While the proposed LN-FHAR framework achieves robustness against label noise and client drift, its computational demands must be evaluated for deployment on resource-constrained IoT devices.

In client selection stage, each client trains an initial model for \(T\) rounds using FedAvg. The local training involves forward–backward passes with cross-entropy loss, requiring \(O(K \cdot N \cdot D)\) operations for all clients, where \(N\) is the number of samples and \(K\) is the number of clients ,\(D\) is the model dimension. Calculating per-class average losses and training accuracy adds \(O(C \cdot N)\) operations, where \(C\) is the number of classes. However, this step is lightweight compared to full model training. In noise-robust training stage, computing local prototypes involves averaging embeddings for each class, requiring \(O(N_{c} \cdot d)\) operations per client, where \(N_{c}\) is the number of samples per class and \(d\) is the embedding dimension. Global prototype aggregation via cosine similarity introduces \(O(C \cdot K \cdot d)\) operations on the server, where \(K\) is the number of clients. For each low-quality client, calculating data distribution similarity scores involves generating Gaussian noise-augmented predictions and computing pairwise cosine similarities. When calculating reliable neighbor scores, we only use high-quality clients from the selection phase and the target client. This step increases computational cost \(O(L \cdot H \cdot d)\) by \(L\)(number of low-quality clients) multiplied by \(H\) (number of high-quality clients). The EM algorithm for GMM fitting on loss distributions has a complexity of \(O(N \cdot I)\), where \(I\) is the number of EM iterations. The complexity of selecting M neighbors for each low-quality client is \(O(K \cdot \log K)\). It can be seen that the time complexity of model computation primarily stems from model training and prototype computation.

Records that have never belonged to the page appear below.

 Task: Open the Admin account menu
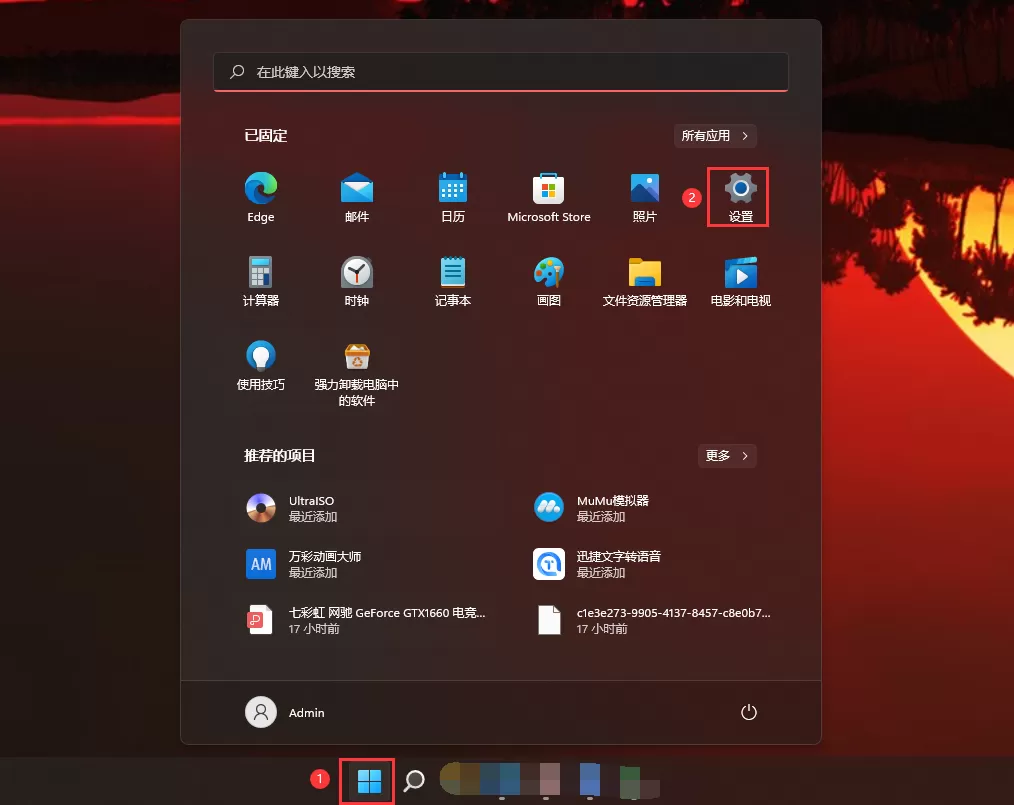pyautogui.click(x=285, y=712)
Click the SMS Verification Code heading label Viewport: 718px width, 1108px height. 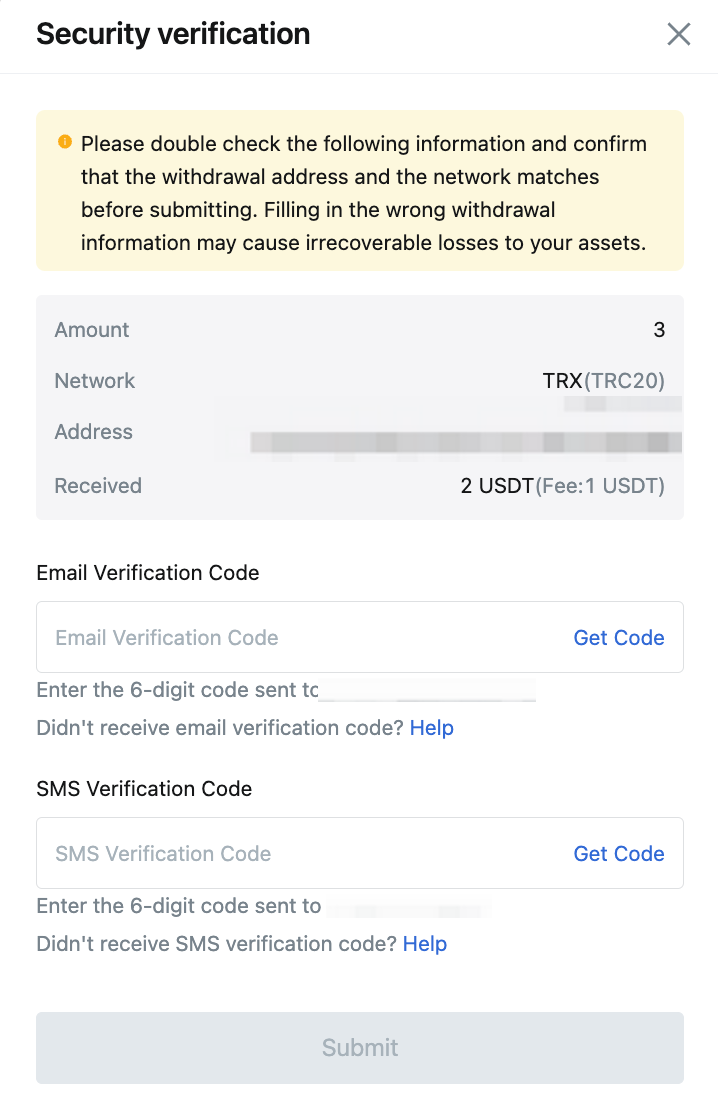coord(144,789)

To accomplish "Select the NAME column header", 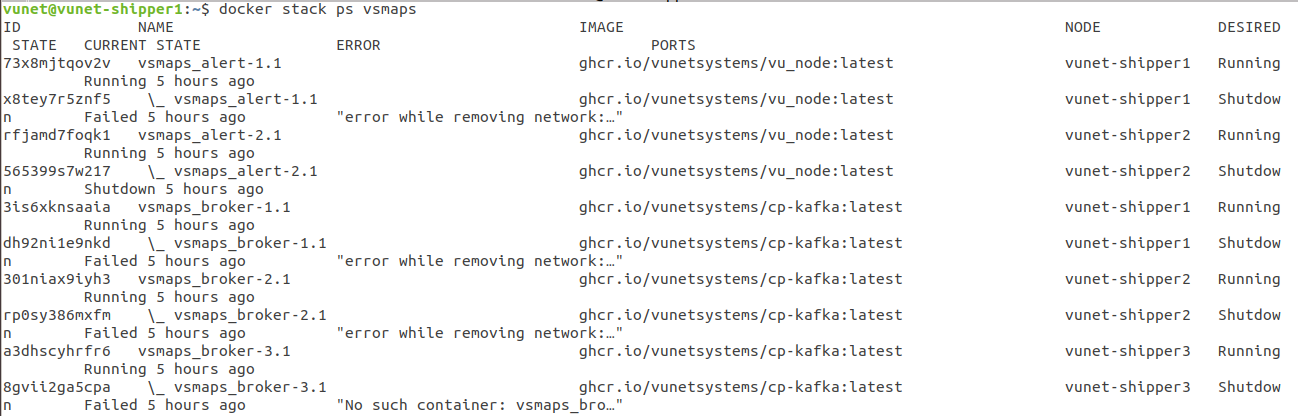I will 156,27.
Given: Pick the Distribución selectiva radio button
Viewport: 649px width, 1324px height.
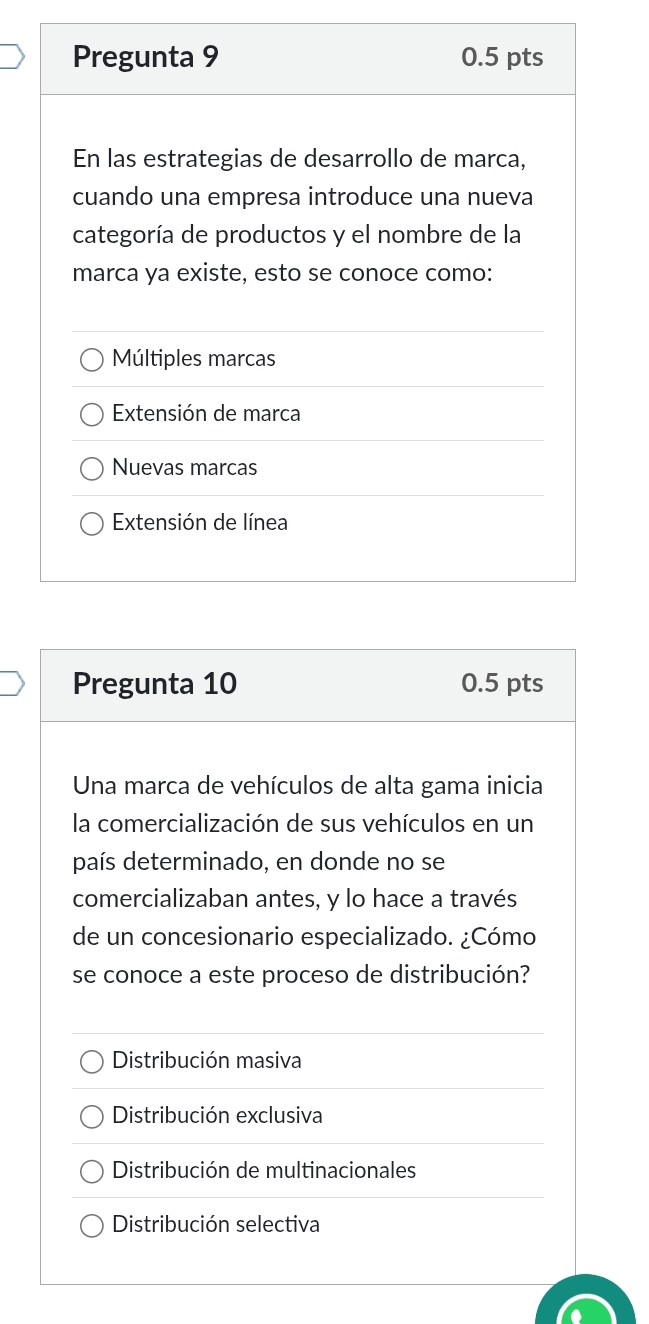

The main computational complexity comes from model training, prototype computation, and pairwise cosine similarity calculations during neighbor selection. To reduce costs when client numbers are large, some optimizations are applied, including simplifying neural network parameters and restricting reliable neighbor selection to a subset of Top-k high-quality clients, thereby minimizing pairwise comparisons. Dimensionality reduction techniques like PCA compress model outputs to accelerate individual similarity computations. Additionally, periodic neighbor updates, instead of per-round recalculations, combined with a sliding window strategy to reuse historical similarity results significantly reduce processing frequency while maintaining system effectiveness.

Conclusion

This paper proposes LN-FHAR, a two-stage sensor-based federated training framework for human activity recognition tasks with noisy labels. LN-FHAR identifies clean samples through reliable neighbor collaboration and trains models on the purified dataset. During local training, it leverages global activity prototype knowledge shared across clients to correct local model representations. In the model aggregation phase, client weights are determined by jointly considering data quality and quantity contributions, ensuring robust global model performance even under high label noise levels. Experimental results validate the effectiveness of the proposed method. The approach demonstrates promising application potential in scenarios with noisy client data sources. For instance, in healthcare settings such as patient status monitoring and recognition tasks, LN-FHAR can addresses challenges including privacy preservation, limited learnable samples from individual data sources, and label noise contamination, offering technical and methodological support for building intelligent healthcare systems.